PBMC (Peripheral Blood Mononuclear Cells)
A type of white blood cell found in the blood, mainly consisting of T cells, B cells, and monocytes, which play crucial roles in immunity. Since they can be obtained through simple blood collection, PBMCs are a convenient source for generating patient-specific iPS cells.
RNA Transfection (Non-Viral Gene Delivery Method)
A method of temporarily introducing synthetic RNA into cells to express target genes. This virus-free approach is considered highly safe and does not damage the genome.

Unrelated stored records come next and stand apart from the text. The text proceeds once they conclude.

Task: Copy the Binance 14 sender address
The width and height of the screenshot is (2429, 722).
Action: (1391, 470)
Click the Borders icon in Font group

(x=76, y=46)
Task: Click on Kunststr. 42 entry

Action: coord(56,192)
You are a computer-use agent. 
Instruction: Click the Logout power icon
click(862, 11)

Reprogramming (Cellular Reprogramming)
The process of introducing genes into differentiated cells, such as skin or blood cells, to revert them to an undifferentiated, pluripotent state similar to that of a fertilized egg. This technology is crucial for generating iPS cells.
p53 (Tumor Suppressor Gene)
A crucial protein that induces cell death when abnormalities are detected, thereby preventing cancer development. However, excessive p53 activity during iPS cell generation causes cell death, so its activity must be moderately suppressed.
MDM4 (Regulator of p53)
A protein that controls p53 activity by suppressing excessive function (a negative regulator). In this study, an RNA encoding a modified form of MDM4 was introduced to safely suppress p53 temporarily and enhance the efficiency of iPS cell generation.

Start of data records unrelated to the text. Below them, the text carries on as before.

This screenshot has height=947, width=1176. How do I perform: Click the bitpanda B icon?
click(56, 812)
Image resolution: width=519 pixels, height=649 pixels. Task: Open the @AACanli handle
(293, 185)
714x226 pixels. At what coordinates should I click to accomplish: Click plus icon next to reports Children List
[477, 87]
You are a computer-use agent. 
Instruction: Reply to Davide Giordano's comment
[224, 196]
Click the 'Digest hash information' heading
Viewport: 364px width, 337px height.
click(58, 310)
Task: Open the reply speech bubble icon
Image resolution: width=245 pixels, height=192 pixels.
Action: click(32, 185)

Pluripotency Markers (Undifferentiated Markers)
Proteins are used as indicators to confirm whether iPS cells have acquired pluripotency (the ability to differentiate into multiple cell types). Markers include TRA-1-60, OCT3/4, and NANOG, which can be detected via immunostaining or PCR.
Synthetic RNA
Artificially designed and synthesized RNA molecules that temporarily deliver specific genetic information into cells. Due to its rapid degradation and short cellular retention, synthetic RNA is considered a safe gene delivery tool.
Regenerative Medicine
A therapeutic approach aimed at restoring the function of damaged tissues or organs. iPS cell-derived cells and tissues are expected to be used for supplementing or repairing cells in the body, with potential applications in treating conditions such as neurological disorders, heart disease, and diabetes.
Three Germ Layers
In early human development, the body is organized into three layers--ectoderm, mesoderm, and endoderm--each of which gives rise to specific tissues, such as the nervous system, muscles, and internal organs. The ability of iPS cells to differentiate into all three germ layers is a key indicator of their pluripotency.
Karyotype
Refers to the number and structure of chromosomes in a cell's nucleus. In humans, a normal karyotype consists of 46 chromosomes (23 pairs). Maintaining a normal karyotype in iPS cells is critical for ensuring safety and quality control, as abnormalities may increase the risk of tumorigenesis or differentiation defects.
Corneal Cells
Cells that make up the transparent outermost layer of the eye (the cornea) are essential for maintaining vision. Research on generating corneal cells from iPS cells is at the forefront of regenerative medicine and could lead to treatments for blindness.
Disease Model
Cells or organisms designed to mimic the characteristics of a specific disease for research purposes. iPS cells derived from patients can be differentiated into disease-relevant cell types (e.g., neurons or cardiomyocytes) to recreate the disease in vitro, facilitating drug discovery and the development of new therapies.